Global chip shortages look set to claim Apple as their next victim, according to new leaks, with a scarcity of components reportedly forcing the company to push back MacBook and iPad production. The ongoing pandemic, among other factors, has led to supplies of chips falling well short of demand, something which has impacted not only the tech industry but automotive and other segments.
Factory downtime as COVID-19 ravaged workforces was a significant issue, while companies attempting to stockpile vital chips – and compete with rivals also looking for silicon, displays, and other components – has exacerbated the problem. Some analysts don’t predict an ease of the shortage for months to come, potentially extending to the end of the year.
Apple had, for the most part, seemed inured from the issues affecting its rivals. Now, though, signs that there’s only so much you can do to prepare may be emerging. According to a new report from The Nikkei, while products are still making it to stores to meet consumer demand, Apple has had to rework its production roadmap to accommodate the scarce supplies.
For certain MacBook models, for example, Apple is said to be stuck waiting for select chips. Without them, it can’t complete the final assembly process, and has as a result been pushing back its orders for other components until the second half of the year.
On the iPad side, meanwhile, some models have apparently run into bottlenecks due to display and display component shortages. There, too, Apple is said to have postponed orders for other parts. The company declined to comment on the report.
As for the iPhone, Apple’s perennial cash-cow is not yet impacted by the chip headache, it’s said.

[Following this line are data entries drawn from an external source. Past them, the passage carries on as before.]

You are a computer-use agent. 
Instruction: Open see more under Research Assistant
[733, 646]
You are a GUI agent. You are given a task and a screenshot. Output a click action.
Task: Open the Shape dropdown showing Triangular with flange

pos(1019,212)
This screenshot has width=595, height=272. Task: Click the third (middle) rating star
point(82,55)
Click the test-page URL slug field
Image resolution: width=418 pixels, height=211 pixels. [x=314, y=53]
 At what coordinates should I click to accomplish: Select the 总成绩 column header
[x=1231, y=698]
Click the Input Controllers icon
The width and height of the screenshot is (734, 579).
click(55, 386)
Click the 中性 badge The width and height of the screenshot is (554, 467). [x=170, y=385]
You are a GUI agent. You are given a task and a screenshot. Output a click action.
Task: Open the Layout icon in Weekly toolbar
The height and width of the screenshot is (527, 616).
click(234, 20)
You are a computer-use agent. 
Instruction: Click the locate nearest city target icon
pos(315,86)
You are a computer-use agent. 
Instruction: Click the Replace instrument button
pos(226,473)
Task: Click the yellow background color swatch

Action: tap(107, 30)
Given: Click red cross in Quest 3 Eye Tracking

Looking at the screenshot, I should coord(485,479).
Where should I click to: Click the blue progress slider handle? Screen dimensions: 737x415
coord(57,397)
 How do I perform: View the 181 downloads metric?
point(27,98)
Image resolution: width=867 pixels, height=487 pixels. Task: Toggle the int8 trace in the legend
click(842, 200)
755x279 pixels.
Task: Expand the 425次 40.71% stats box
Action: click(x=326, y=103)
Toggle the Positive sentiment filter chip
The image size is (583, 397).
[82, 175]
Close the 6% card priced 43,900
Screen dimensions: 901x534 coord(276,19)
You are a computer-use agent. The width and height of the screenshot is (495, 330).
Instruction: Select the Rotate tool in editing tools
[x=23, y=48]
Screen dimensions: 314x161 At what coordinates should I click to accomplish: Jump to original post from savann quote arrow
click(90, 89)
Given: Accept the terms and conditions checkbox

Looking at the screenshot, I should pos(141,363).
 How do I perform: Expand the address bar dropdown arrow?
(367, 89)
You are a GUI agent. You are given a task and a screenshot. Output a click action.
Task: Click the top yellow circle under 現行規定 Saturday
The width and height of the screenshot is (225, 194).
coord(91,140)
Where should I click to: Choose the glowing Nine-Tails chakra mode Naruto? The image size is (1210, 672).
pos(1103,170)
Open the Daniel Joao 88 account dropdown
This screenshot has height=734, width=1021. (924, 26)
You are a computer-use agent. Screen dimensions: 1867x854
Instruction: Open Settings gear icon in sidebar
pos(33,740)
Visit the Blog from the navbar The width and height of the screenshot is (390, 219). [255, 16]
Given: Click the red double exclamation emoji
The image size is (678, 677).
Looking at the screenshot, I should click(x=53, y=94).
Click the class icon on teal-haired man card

Component supplies are “quite tight” insiders say, though they’re not to the point where production capacity has been affected. Apple could be opting to prioritize components for its most profitable lines; we’ve seen automakers take this approach in recent months, focusing on strong sellers like trucks as they decide how best to make use of a limited supply chain.
In recent years, Apple has moved to take control of more of its component production, designing its own chipsets and other parts. It’s still dependent on manufacturing partners to actually produce them, meanwhile, while there remain plenty of other pieces that go into a modern Mac, iPhone, or iPad which it sources from external specialists. It’s unclear at this stage whether this ongoing pinch will impact the announcement of new Mac models believed to be in the pipeline, with a replacement to the iMac and a new Mac Pro mini – both expected to use homegrown Apple Silicon chipsets – widely tipped to be arriving this year.